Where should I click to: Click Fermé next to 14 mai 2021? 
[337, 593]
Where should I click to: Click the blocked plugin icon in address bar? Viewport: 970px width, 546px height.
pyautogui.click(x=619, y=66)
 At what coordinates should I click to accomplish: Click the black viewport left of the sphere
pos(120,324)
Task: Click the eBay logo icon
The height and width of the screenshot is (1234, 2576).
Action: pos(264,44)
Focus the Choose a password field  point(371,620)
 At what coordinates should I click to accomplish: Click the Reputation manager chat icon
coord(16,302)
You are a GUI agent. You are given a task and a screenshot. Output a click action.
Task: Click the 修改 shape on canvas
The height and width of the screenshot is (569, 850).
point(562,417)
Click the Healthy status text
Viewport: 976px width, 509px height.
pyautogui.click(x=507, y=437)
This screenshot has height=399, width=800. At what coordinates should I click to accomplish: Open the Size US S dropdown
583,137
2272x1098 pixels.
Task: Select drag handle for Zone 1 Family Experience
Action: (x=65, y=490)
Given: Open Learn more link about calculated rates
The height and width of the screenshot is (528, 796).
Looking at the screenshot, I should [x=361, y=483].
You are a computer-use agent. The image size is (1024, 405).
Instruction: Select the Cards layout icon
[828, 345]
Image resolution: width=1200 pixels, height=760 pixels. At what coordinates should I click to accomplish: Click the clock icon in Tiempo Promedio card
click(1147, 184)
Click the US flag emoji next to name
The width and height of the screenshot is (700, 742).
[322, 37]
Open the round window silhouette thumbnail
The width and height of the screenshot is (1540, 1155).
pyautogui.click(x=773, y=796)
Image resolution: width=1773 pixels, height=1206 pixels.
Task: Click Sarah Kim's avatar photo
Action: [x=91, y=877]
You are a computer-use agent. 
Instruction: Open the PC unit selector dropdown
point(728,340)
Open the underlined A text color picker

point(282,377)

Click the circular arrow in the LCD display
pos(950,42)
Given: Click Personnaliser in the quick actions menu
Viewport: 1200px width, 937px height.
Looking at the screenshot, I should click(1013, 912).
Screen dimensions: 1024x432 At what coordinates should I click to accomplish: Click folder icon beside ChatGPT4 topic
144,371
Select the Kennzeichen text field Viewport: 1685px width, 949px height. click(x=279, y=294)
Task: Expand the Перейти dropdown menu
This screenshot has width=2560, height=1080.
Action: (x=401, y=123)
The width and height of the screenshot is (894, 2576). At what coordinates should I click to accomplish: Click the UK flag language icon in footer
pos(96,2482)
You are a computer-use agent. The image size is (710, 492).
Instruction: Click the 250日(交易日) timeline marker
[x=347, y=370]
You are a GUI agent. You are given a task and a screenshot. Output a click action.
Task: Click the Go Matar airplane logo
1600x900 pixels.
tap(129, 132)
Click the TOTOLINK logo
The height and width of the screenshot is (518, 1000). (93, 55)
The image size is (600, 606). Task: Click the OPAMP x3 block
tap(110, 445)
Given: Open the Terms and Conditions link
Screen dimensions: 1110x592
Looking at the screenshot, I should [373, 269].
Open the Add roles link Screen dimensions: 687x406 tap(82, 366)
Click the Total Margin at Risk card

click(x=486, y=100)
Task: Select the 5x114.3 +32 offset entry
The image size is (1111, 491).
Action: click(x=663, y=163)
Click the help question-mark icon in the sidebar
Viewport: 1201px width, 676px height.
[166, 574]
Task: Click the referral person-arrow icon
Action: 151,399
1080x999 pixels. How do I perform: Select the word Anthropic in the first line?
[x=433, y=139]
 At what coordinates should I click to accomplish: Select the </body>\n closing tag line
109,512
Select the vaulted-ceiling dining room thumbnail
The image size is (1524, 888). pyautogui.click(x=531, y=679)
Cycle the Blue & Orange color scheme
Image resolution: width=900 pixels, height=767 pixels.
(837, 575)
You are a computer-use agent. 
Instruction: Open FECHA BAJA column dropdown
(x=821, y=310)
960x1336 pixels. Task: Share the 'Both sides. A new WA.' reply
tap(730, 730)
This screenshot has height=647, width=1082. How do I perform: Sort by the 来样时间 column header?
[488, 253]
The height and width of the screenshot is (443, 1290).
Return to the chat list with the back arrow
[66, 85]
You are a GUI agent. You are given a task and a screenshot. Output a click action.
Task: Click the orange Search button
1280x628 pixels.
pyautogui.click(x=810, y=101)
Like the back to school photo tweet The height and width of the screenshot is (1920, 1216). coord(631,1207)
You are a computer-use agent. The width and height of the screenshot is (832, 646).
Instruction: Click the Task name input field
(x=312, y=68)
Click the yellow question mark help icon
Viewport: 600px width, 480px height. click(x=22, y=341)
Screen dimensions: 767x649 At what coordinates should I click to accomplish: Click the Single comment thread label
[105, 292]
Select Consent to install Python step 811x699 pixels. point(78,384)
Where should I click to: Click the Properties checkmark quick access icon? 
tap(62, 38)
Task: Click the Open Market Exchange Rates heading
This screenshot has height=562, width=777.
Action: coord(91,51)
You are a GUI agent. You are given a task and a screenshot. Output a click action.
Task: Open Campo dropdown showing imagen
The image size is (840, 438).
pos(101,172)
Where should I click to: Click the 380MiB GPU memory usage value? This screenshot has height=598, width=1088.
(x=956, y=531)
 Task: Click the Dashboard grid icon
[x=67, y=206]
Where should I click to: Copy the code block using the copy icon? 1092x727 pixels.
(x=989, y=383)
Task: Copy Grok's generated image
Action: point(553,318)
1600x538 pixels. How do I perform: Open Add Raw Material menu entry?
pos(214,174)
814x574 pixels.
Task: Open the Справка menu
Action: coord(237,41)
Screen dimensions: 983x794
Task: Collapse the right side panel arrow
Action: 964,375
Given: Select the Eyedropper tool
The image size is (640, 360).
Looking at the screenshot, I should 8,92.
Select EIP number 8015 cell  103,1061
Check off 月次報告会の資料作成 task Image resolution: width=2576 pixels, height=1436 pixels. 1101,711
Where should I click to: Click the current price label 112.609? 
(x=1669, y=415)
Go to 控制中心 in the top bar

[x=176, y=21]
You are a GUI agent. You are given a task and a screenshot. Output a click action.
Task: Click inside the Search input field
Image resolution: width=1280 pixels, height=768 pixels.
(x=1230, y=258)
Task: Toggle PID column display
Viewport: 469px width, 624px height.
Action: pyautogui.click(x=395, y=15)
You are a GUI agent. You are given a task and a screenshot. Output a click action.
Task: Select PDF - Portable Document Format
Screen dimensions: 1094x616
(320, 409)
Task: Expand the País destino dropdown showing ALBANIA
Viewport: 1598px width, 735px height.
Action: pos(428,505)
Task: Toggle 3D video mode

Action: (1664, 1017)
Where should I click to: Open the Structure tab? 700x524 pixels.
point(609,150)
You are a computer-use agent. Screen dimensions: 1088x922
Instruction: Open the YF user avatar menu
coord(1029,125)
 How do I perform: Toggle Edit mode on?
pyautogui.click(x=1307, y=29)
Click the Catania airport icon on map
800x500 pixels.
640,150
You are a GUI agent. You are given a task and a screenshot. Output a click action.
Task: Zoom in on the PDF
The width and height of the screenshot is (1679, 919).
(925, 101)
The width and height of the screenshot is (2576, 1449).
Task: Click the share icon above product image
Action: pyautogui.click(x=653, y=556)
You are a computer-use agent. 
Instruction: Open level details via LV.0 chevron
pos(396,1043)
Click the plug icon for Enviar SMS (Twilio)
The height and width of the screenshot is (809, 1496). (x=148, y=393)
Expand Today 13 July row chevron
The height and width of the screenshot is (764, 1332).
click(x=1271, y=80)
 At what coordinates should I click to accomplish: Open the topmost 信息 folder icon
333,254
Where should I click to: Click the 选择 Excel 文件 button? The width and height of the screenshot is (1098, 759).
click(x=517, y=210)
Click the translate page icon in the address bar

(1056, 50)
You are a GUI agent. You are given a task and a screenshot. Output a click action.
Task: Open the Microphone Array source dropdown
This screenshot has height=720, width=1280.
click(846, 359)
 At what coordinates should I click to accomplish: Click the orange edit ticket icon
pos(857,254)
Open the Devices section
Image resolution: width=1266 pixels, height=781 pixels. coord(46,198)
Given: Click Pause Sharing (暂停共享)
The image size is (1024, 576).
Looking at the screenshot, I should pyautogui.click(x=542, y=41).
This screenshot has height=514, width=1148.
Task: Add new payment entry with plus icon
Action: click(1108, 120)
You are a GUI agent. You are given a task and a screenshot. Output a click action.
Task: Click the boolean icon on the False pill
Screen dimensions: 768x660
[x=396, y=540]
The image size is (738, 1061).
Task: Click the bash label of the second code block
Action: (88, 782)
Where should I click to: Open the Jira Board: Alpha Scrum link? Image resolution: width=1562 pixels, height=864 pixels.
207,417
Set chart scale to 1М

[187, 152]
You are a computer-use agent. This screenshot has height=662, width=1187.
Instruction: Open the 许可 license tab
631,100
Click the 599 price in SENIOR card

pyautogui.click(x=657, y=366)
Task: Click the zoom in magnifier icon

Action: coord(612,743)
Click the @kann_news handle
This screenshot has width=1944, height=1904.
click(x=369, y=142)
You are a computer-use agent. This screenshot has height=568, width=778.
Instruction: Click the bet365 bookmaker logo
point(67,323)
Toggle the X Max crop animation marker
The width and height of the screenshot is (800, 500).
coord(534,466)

====

> [The task]: When a line of the entries contains "computer", it counts; say how many such lines there are, and nothing more.

> [Written answer]: 9